- What you will do
Write out all of the entries below word for word.

========================================

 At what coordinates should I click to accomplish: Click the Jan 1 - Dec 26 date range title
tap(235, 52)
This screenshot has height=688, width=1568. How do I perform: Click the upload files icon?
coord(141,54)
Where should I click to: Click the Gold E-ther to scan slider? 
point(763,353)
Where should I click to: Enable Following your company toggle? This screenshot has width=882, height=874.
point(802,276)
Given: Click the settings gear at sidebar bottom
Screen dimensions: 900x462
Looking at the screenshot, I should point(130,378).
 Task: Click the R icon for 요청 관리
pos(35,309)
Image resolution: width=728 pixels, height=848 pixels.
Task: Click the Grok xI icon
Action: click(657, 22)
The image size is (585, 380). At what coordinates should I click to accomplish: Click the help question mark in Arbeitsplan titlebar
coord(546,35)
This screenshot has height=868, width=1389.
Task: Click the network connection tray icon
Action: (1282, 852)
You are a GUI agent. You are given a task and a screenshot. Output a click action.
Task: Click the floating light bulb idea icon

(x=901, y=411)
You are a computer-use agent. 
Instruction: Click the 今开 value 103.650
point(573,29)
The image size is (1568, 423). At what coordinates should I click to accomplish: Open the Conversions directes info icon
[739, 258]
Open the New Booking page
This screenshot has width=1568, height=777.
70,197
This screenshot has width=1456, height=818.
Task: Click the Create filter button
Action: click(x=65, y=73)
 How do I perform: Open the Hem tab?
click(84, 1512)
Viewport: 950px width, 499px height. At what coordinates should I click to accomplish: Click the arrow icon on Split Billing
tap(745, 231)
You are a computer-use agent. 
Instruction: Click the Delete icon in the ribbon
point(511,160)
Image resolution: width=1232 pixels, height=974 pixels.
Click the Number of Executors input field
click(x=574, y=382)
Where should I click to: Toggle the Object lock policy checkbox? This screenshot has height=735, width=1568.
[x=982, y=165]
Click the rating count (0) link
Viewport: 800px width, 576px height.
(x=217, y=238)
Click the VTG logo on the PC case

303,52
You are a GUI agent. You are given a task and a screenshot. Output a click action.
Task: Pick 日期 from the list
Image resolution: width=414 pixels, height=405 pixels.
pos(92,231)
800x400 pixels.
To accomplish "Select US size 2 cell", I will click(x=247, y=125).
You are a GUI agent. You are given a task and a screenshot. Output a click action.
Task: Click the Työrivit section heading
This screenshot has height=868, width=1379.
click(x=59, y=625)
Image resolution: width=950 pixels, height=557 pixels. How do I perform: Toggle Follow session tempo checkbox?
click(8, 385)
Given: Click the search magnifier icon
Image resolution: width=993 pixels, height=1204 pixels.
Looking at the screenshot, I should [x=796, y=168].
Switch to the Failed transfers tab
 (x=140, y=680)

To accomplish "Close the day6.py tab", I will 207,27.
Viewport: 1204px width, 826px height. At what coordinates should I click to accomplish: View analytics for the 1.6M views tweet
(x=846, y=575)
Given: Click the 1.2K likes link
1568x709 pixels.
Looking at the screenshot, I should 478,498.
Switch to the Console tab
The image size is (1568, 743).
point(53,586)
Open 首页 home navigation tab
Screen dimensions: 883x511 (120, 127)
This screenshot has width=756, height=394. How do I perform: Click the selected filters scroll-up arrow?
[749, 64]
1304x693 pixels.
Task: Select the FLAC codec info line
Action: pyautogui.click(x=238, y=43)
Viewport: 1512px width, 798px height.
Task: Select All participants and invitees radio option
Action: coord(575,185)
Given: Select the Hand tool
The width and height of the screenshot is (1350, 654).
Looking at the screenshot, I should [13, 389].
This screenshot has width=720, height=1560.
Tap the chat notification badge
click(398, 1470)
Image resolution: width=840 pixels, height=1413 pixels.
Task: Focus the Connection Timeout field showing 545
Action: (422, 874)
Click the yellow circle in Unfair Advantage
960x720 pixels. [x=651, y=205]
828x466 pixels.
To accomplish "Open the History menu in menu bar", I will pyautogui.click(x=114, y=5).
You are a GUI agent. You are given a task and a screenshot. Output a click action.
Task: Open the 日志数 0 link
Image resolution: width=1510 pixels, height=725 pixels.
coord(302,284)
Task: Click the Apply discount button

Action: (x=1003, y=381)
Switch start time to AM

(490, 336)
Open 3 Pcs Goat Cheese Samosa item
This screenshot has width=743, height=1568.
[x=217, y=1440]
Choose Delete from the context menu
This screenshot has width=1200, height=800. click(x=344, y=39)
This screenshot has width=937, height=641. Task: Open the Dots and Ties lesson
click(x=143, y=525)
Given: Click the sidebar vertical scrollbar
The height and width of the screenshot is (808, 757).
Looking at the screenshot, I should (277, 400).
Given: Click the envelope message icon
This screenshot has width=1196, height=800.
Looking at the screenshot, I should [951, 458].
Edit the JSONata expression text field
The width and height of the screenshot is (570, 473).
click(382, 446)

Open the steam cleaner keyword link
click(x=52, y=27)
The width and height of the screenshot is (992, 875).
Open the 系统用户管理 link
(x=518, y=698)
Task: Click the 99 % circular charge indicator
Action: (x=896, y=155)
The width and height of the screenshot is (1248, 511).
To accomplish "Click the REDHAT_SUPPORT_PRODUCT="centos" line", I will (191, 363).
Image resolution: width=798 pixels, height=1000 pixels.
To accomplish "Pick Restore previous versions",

========================================

- Answer area
 At what coordinates should I click to accomplish: Click the Jan 1 - Dec 26 date range title
tap(235, 52)
This screenshot has height=688, width=1568. How do I perform: Click the upload files icon?
coord(141,54)
Where should I click to: Click the Gold E-ther to scan slider? 
point(763,353)
Where should I click to: Enable Following your company toggle? This screenshot has width=882, height=874.
point(802,276)
Given: Click the settings gear at sidebar bottom
Screen dimensions: 900x462
Looking at the screenshot, I should point(130,378).
 Task: Click the R icon for 요청 관리
pos(35,309)
Image resolution: width=728 pixels, height=848 pixels.
Task: Click the Grok xI icon
Action: click(657, 22)
The image size is (585, 380). At what coordinates should I click to accomplish: Click the help question mark in Arbeitsplan titlebar
coord(546,35)
This screenshot has height=868, width=1389.
Task: Click the network connection tray icon
Action: (1282, 852)
You are a GUI agent. You are given a task and a screenshot. Output a click action.
Task: Click the floating light bulb idea icon

(x=901, y=411)
You are a computer-use agent. 
Instruction: Click the 今开 value 103.650
point(573,29)
The image size is (1568, 423). At what coordinates should I click to accomplish: Open the Conversions directes info icon
[739, 258]
Open the New Booking page
This screenshot has width=1568, height=777.
70,197
This screenshot has width=1456, height=818.
Task: Click the Create filter button
Action: click(x=65, y=73)
 How do I perform: Open the Hem tab?
click(84, 1512)
Viewport: 950px width, 499px height. At what coordinates should I click to accomplish: Click the arrow icon on Split Billing
tap(745, 231)
You are a computer-use agent. 
Instruction: Click the Delete icon in the ribbon
point(511,160)
Image resolution: width=1232 pixels, height=974 pixels.
Click the Number of Executors input field
click(x=574, y=382)
Where should I click to: Toggle the Object lock policy checkbox? This screenshot has height=735, width=1568.
[x=982, y=165]
Click the rating count (0) link
Viewport: 800px width, 576px height.
(x=217, y=238)
Click the VTG logo on the PC case

303,52
You are a GUI agent. You are given a task and a screenshot. Output a click action.
Task: Pick 日期 from the list
Image resolution: width=414 pixels, height=405 pixels.
pos(92,231)
800x400 pixels.
To accomplish "Select US size 2 cell", I will click(x=247, y=125).
You are a GUI agent. You are given a task and a screenshot. Output a click action.
Task: Click the Työrivit section heading
This screenshot has height=868, width=1379.
click(x=59, y=625)
Image resolution: width=950 pixels, height=557 pixels. How do I perform: Toggle Follow session tempo checkbox?
click(8, 385)
Given: Click the search magnifier icon
Image resolution: width=993 pixels, height=1204 pixels.
Looking at the screenshot, I should [x=796, y=168].
Switch to the Failed transfers tab
 (x=140, y=680)

To accomplish "Close the day6.py tab", I will 207,27.
Viewport: 1204px width, 826px height. At what coordinates should I click to accomplish: View analytics for the 1.6M views tweet
(x=846, y=575)
Given: Click the 1.2K likes link
1568x709 pixels.
Looking at the screenshot, I should 478,498.
Switch to the Console tab
The image size is (1568, 743).
point(53,586)
Open 首页 home navigation tab
Screen dimensions: 883x511 (120, 127)
This screenshot has width=756, height=394. How do I perform: Click the selected filters scroll-up arrow?
[749, 64]
1304x693 pixels.
Task: Select the FLAC codec info line
Action: pyautogui.click(x=238, y=43)
Viewport: 1512px width, 798px height.
Task: Select All participants and invitees radio option
Action: coord(575,185)
Given: Select the Hand tool
The width and height of the screenshot is (1350, 654).
Looking at the screenshot, I should [13, 389].
This screenshot has width=720, height=1560.
Tap the chat notification badge
click(398, 1470)
Image resolution: width=840 pixels, height=1413 pixels.
Task: Focus the Connection Timeout field showing 545
Action: (422, 874)
Click the yellow circle in Unfair Advantage
960x720 pixels. [x=651, y=205]
828x466 pixels.
To accomplish "Open the History menu in menu bar", I will pyautogui.click(x=114, y=5).
You are a GUI agent. You are given a task and a screenshot. Output a click action.
Task: Open the 日志数 0 link
Image resolution: width=1510 pixels, height=725 pixels.
coord(302,284)
Task: Click the Apply discount button

Action: (x=1003, y=381)
Switch start time to AM

(490, 336)
Open 3 Pcs Goat Cheese Samosa item
This screenshot has width=743, height=1568.
[x=217, y=1440]
Choose Delete from the context menu
This screenshot has width=1200, height=800. click(x=344, y=39)
This screenshot has width=937, height=641. Task: Open the Dots and Ties lesson
click(x=143, y=525)
Given: Click the sidebar vertical scrollbar
The height and width of the screenshot is (808, 757).
Looking at the screenshot, I should (277, 400).
Given: Click the envelope message icon
This screenshot has width=1196, height=800.
Looking at the screenshot, I should [951, 458].
Edit the JSONata expression text field
The width and height of the screenshot is (570, 473).
click(382, 446)

Open the steam cleaner keyword link
click(x=52, y=27)
The width and height of the screenshot is (992, 875).
Open the 系统用户管理 link
(x=518, y=698)
Task: Click the 99 % circular charge indicator
Action: (x=896, y=155)
The width and height of the screenshot is (1248, 511).
To accomplish "Click the REDHAT_SUPPORT_PRODUCT="centos" line", I will (191, 363).
Image resolution: width=798 pixels, height=1000 pixels.
To accomplish "Pick Restore previous versions",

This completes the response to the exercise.